The mood-boosting blends, the laughter at markets, the shared taste tests, the customers who come back with stories?
That joy is real. And we’re thankful for every drop of it.

The mutual aid built into community.

These next three years are going to require collective effort, collective protection, and collective joy. We’re already seeing the power of neighbors helping neighbors, queer folks holding each other through uncertainty, small businesses uplifting each other when things get hard.

A large U-Haul truck with its back door open, overflowing with bags and boxes of donated food at the Lincoln Park Farmers Market food drive. Volunteers and community members stand nearby on the street, helping load additional items into the truck because it is completely full. The sky is overcast and autumn leaves scatter the ground.
When we say our market community shows up, we mean shows up.
During the federal pause on SNAP benefits caused by the government shutdown, the Lincoln Park Farmers Market organized a food drive with support from the local alderman and several state senators. The community packed an entire truck with donations… and then filled volunteers’ personal cars because there was no room left.
This is what real community care looks like.

We’re grateful to be part of that web.
To share space, resources, opportunities, and warmth.
To hold one another through the mess and celebrate together through the magic.

The vision we’re building toward.

A Chicago where good tea is accessible everywhere, not just in wealthy neighborhoods.
A small business ecosystem that actually thrives.
A future where queer and BIPOC founders aren’t just surviving—they’re celebrated.
A world where community care isn’t radical, it’s normal.

We’re thankful for the people dreaming that future with us.

Ways to Honor Indigenous People Today (and Always)

Thanksgiving can’t just be about gratitude—it has to be about accountability.
Here are some real, tangible ways to honor Indigenous communities today:

🌾 1. Learn whose land you’re on.

Use resources like Native Land Digital to understand the original stewards of where you live and work.

💸 2. Donate to Indigenous-led organizations.

Support groups focused on land rights, mutual aid, cultural preservation, or environmental justice.

🛍️ 3. Shop Indigenous makers.

Buy from Native artists, small businesses, and community-owned brands. Here’s a great selection local to us in Chicago, but research native artists in your area to shop local!

📚 4. Honor Indigenous stories and knowledge.

Read Indigenous authors. Follow creators. Share their work.
Teach yourself what schools tried to hide. This podcast (by NPR!) is a great place to start!

🌱 5. Reject the sanitized, colonial narrative of Thanksgiving.

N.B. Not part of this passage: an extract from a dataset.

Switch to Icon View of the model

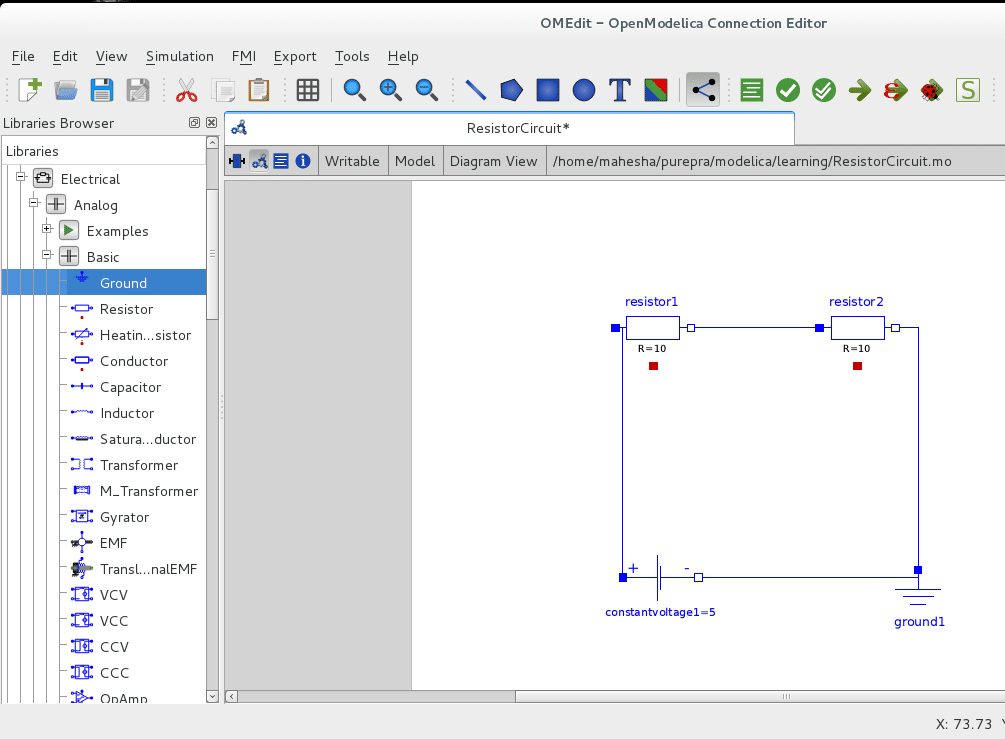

Talk openly with your community. Tell the truth.
Let today be a day of remembrance and connection—not erasure.

So today, we’re giving thanks with full hearts and open eyes.

Thankful for Indigenous communities and the land we stand on.
Thankful for our market family, our online family, and our production family.
Thankful for our customers, collaborators, farmers, and supporters.
Thankful for every person who chose Moody Teas this year.
Thankful for the community that keeps us going.

And thankful for each other—for the resilience, the joy, the stubborn hope we carry into another year.

From our little queer tea company to your table: we’re grateful. For all of it. For all of you.